* What is being asked
Would you copy exactly the lines in the data below from the one that has "Uncheck the Enterで送信する checkbox" through the one that has "Task: Tap the 4G signal strength icon", dropping any pictures?

* Data extracts
--- --- ---
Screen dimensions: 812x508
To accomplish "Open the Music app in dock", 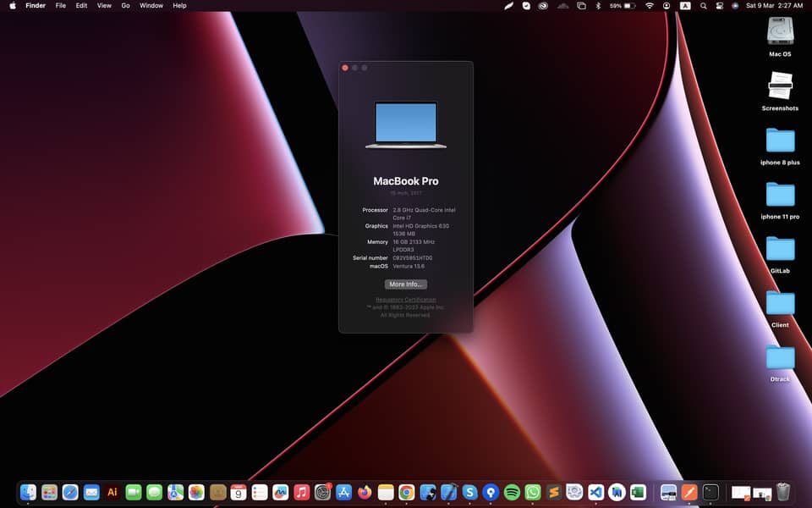I will tap(301, 492).
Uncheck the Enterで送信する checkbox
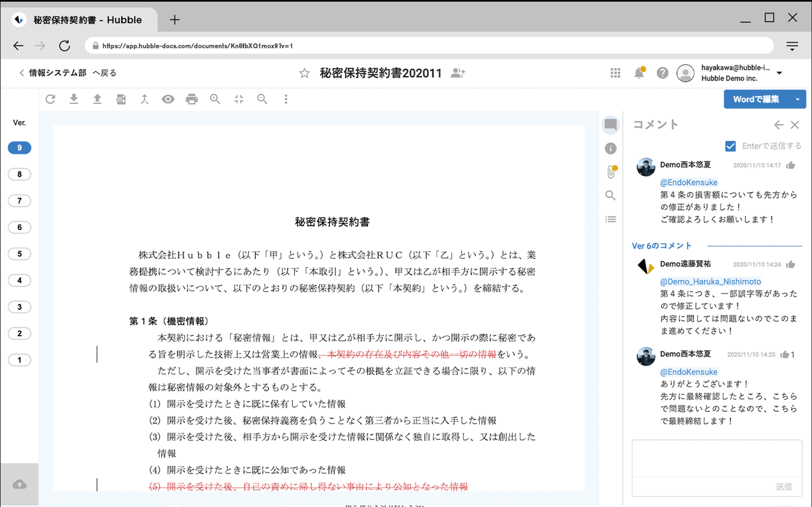 click(x=730, y=146)
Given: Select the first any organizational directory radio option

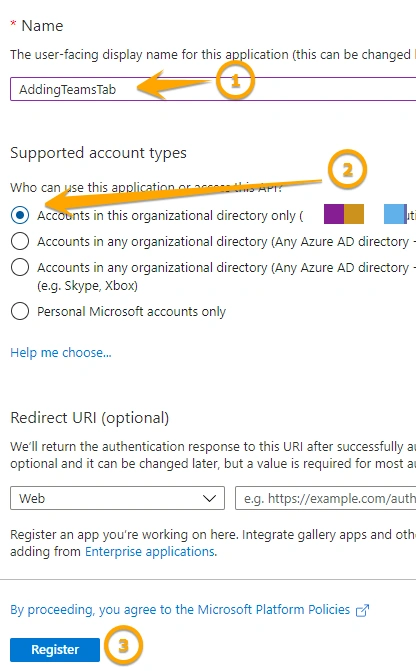Looking at the screenshot, I should pos(20,241).
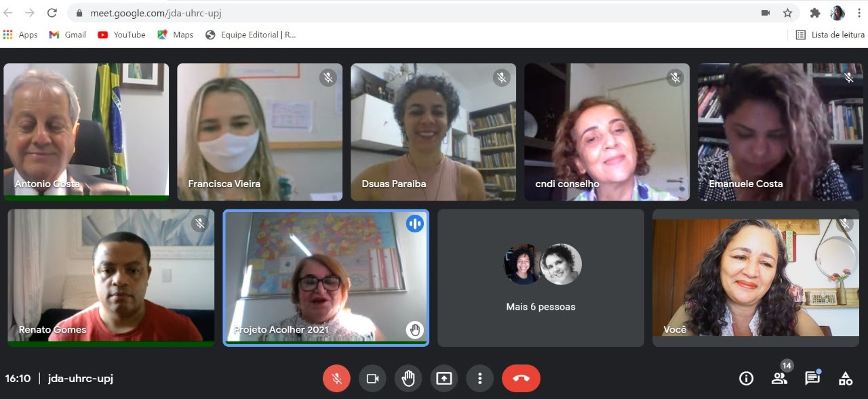Open the three-dot more options menu

click(x=479, y=379)
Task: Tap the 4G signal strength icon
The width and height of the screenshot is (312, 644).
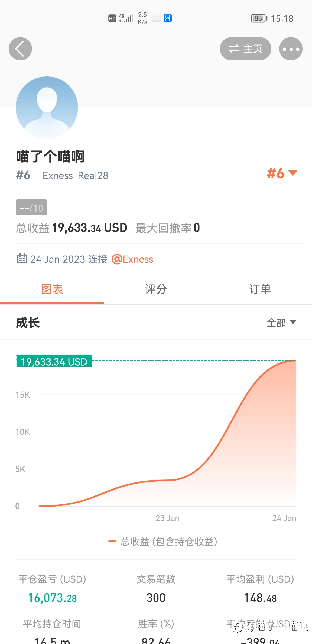Action: point(126,18)
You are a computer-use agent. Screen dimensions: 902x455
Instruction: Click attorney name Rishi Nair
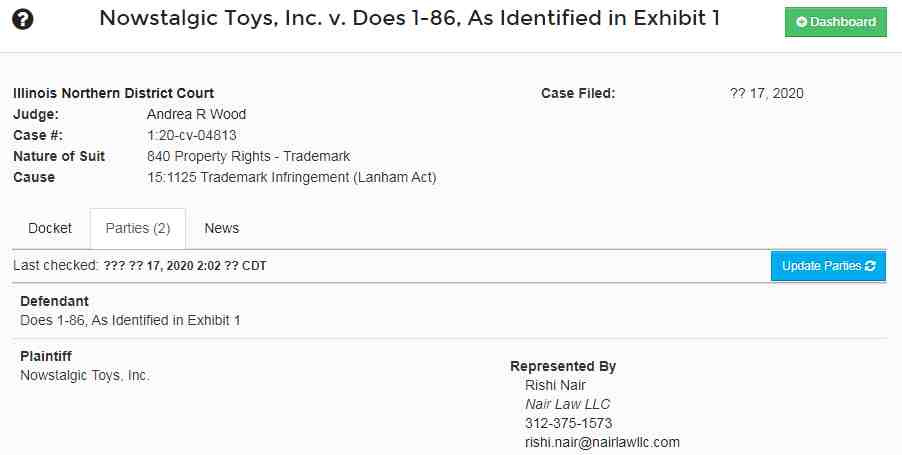point(555,385)
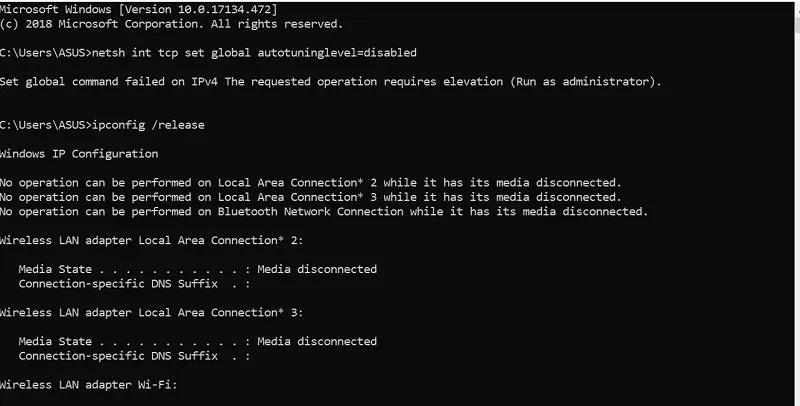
--- --- ---
* Exercise answer
Uncheck the Enterで送信する checkbox
 click(x=730, y=146)
Given: Select the first any organizational directory radio option

Looking at the screenshot, I should pos(20,241).
Open the three-dot more options menu

click(x=479, y=379)
Task: Tap the 4G signal strength icon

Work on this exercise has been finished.